* [The problem] Transcribe the data that follows precisely, omitting nothing.

Saved data entries
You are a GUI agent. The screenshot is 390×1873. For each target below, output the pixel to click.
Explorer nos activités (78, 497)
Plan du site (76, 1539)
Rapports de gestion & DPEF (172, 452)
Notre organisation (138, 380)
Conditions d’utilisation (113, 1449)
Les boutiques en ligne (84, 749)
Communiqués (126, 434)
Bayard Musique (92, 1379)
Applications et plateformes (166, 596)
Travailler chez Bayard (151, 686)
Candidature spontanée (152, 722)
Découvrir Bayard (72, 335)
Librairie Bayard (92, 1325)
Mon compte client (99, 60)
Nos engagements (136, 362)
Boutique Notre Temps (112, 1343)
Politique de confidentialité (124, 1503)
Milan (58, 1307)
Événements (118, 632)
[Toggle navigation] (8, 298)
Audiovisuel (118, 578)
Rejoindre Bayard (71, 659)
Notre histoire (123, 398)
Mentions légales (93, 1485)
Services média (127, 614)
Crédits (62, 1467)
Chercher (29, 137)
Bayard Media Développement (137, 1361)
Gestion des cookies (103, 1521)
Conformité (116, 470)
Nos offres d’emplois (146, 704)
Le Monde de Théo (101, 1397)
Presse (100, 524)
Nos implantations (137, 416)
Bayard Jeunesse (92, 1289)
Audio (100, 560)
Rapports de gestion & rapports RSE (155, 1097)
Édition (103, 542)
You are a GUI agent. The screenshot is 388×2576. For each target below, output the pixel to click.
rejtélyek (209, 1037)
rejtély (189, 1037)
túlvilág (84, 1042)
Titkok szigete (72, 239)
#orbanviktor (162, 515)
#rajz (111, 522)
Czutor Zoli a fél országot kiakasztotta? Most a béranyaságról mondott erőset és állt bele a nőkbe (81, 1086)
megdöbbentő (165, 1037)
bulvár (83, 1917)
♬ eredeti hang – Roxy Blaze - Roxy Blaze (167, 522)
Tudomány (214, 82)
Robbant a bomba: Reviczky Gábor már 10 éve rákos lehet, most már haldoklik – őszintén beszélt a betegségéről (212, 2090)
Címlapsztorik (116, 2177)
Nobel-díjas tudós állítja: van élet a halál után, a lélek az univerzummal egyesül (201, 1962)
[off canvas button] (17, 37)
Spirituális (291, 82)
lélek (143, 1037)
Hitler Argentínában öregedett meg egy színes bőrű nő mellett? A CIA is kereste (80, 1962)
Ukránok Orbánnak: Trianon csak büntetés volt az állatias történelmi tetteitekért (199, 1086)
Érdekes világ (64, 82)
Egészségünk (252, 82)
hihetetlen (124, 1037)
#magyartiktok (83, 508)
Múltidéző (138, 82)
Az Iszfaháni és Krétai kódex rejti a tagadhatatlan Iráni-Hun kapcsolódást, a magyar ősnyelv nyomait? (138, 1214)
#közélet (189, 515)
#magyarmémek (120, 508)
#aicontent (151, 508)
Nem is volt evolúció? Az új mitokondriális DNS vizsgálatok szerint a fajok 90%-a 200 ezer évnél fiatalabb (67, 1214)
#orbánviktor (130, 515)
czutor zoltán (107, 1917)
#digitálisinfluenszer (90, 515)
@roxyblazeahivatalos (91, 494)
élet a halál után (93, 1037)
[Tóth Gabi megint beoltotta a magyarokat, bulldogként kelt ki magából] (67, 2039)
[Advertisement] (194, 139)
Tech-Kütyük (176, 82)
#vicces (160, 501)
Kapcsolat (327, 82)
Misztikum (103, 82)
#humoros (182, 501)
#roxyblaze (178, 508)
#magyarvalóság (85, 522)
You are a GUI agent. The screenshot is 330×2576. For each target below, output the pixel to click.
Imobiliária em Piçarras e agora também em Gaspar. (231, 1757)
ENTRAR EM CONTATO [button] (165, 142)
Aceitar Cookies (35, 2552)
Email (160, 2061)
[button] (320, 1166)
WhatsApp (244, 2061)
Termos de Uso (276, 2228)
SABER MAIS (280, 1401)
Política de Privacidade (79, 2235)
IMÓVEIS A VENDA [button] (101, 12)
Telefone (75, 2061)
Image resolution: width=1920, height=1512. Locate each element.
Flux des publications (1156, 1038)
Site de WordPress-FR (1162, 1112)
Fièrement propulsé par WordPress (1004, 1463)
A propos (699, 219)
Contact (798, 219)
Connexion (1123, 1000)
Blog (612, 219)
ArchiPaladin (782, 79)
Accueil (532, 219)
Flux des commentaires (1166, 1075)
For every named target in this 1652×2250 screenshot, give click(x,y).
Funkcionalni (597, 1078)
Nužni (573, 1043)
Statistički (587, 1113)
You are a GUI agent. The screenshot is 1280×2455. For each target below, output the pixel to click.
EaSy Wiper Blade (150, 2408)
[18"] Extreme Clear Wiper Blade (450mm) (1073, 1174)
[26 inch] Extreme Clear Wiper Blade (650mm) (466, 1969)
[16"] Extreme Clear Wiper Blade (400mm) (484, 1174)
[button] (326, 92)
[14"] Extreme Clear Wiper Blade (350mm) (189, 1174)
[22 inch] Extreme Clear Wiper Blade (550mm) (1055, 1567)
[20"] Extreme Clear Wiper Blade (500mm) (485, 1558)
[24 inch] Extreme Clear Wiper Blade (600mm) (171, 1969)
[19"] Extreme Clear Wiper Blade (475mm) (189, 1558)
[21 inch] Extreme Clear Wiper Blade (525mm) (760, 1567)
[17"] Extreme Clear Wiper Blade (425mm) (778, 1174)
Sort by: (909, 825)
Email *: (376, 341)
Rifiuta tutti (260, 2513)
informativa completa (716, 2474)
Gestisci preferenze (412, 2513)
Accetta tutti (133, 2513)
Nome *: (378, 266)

* [Finished task]
You are a GUI agent. The screenshot is 390×1873. For each target below, output the pixel to click.
Explorer nos activités (78, 497)
Plan du site (76, 1539)
Rapports de gestion & DPEF (172, 452)
Notre organisation (138, 380)
Conditions d’utilisation (113, 1449)
Les boutiques en ligne (84, 749)
Communiqués (126, 434)
Bayard Musique (92, 1379)
Applications et plateformes (166, 596)
Travailler chez Bayard (151, 686)
Candidature spontanée (152, 722)
Découvrir Bayard (72, 335)
Librairie Bayard (92, 1325)
Mon compte client (99, 60)
Nos engagements (136, 362)
Boutique Notre Temps (112, 1343)
Politique de confidentialité (124, 1503)
Milan (58, 1307)
Événements (118, 632)
[Toggle navigation] (8, 298)
Audiovisuel (118, 578)
Rejoindre Bayard (71, 659)
Notre histoire (123, 398)
Mentions légales (93, 1485)
Services média (127, 614)
Crédits (62, 1467)
Chercher (29, 137)
Bayard Media Développement (137, 1361)
Gestion des cookies (103, 1521)
Conformité (116, 470)
Nos offres d’emplois (146, 704)
Le Monde de Théo (101, 1397)
Presse (100, 524)
Nos implantations (137, 416)
Bayard Jeunesse (92, 1289)
Audio (100, 560)
Rapports de gestion & rapports RSE (155, 1097)
Édition (103, 542)
You are a GUI agent. The screenshot is 388×2576. For each target below, output the pixel to click.
rejtélyek (209, 1037)
rejtély (189, 1037)
túlvilág (84, 1042)
Titkok szigete (72, 239)
#orbanviktor (162, 515)
#rajz (111, 522)
Czutor Zoli a fél országot kiakasztotta? Most a béranyaságról mondott erőset és állt bele a nőkbe (81, 1086)
megdöbbentő (165, 1037)
bulvár (83, 1917)
♬ eredeti hang – Roxy Blaze - Roxy Blaze (167, 522)
Tudomány (214, 82)
Robbant a bomba: Reviczky Gábor már 10 éve rákos lehet, most már haldoklik – őszintén beszélt a betegségéről (212, 2090)
Címlapsztorik (116, 2177)
Nobel-díjas tudós állítja: van élet a halál után, a lélek az univerzummal egyesül (201, 1962)
[off canvas button] (17, 37)
Spirituális (291, 82)
lélek (143, 1037)
Hitler Argentínában öregedett meg egy színes bőrű nő mellett? A CIA is kereste (80, 1962)
Ukránok Orbánnak: Trianon csak büntetés volt az állatias történelmi tetteitekért (199, 1086)
Érdekes világ (64, 82)
Egészségünk (252, 82)
hihetetlen (124, 1037)
#magyartiktok (83, 508)
Múltidéző (138, 82)
Az Iszfaháni és Krétai kódex rejti a tagadhatatlan Iráni-Hun kapcsolódást, a magyar ősnyelv nyomait? (138, 1214)
#közélet (189, 515)
#magyarmémek (120, 508)
#aicontent (151, 508)
Nem is volt evolúció? Az új mitokondriális DNS vizsgálatok szerint a fajok 90%-a 200 ezer évnél fiatalabb (67, 1214)
#orbánviktor (130, 515)
czutor zoltán (107, 1917)
#digitálisinfluenszer (90, 515)
@roxyblazeahivatalos (91, 494)
élet a halál után (93, 1037)
[Tóth Gabi megint beoltotta a magyarokat, bulldogként kelt ki magából] (67, 2039)
[Advertisement] (194, 139)
Tech-Kütyük (176, 82)
#vicces (160, 501)
Kapcsolat (327, 82)
Misztikum (103, 82)
#humoros (182, 501)
#roxyblaze (178, 508)
#magyarvalóság (85, 522)
You are a GUI agent. The screenshot is 330×2576. For each target below, output the pixel to click.
Imobiliária em Piçarras e agora também em Gaspar. (231, 1757)
ENTRAR EM CONTATO [button] (165, 142)
Aceitar Cookies (35, 2552)
Email (160, 2061)
[button] (320, 1166)
WhatsApp (244, 2061)
Termos de Uso (276, 2228)
SABER MAIS (280, 1401)
Política de Privacidade (79, 2235)
IMÓVEIS A VENDA [button] (101, 12)
Telefone (75, 2061)
Image resolution: width=1920, height=1512. Locate each element.
Flux des publications (1156, 1038)
Site de WordPress-FR (1162, 1112)
Fièrement propulsé par WordPress (1004, 1463)
A propos (699, 219)
Contact (798, 219)
Connexion (1123, 1000)
Blog (612, 219)
ArchiPaladin (782, 79)
Accueil (532, 219)
Flux des commentaires (1166, 1075)
For every named target in this 1652×2250 screenshot, give click(x,y).
Funkcionalni (597, 1078)
Nužni (573, 1043)
Statistički (587, 1113)
You are a GUI agent. The screenshot is 1280×2455. For each target below, output the pixel to click.
EaSy Wiper Blade (150, 2408)
[18"] Extreme Clear Wiper Blade (450mm) (1073, 1174)
[26 inch] Extreme Clear Wiper Blade (650mm) (466, 1969)
[16"] Extreme Clear Wiper Blade (400mm) (484, 1174)
[button] (326, 92)
[14"] Extreme Clear Wiper Blade (350mm) (189, 1174)
[22 inch] Extreme Clear Wiper Blade (550mm) (1055, 1567)
[20"] Extreme Clear Wiper Blade (500mm) (485, 1558)
[24 inch] Extreme Clear Wiper Blade (600mm) (171, 1969)
[19"] Extreme Clear Wiper Blade (475mm) (189, 1558)
[21 inch] Extreme Clear Wiper Blade (525mm) (760, 1567)
[17"] Extreme Clear Wiper Blade (425mm) (778, 1174)
Sort by: (909, 825)
Email *: (376, 341)
Rifiuta tutti (260, 2513)
informativa completa (716, 2474)
Gestisci preferenze (412, 2513)
Accetta tutti (133, 2513)
Nome *: (378, 266)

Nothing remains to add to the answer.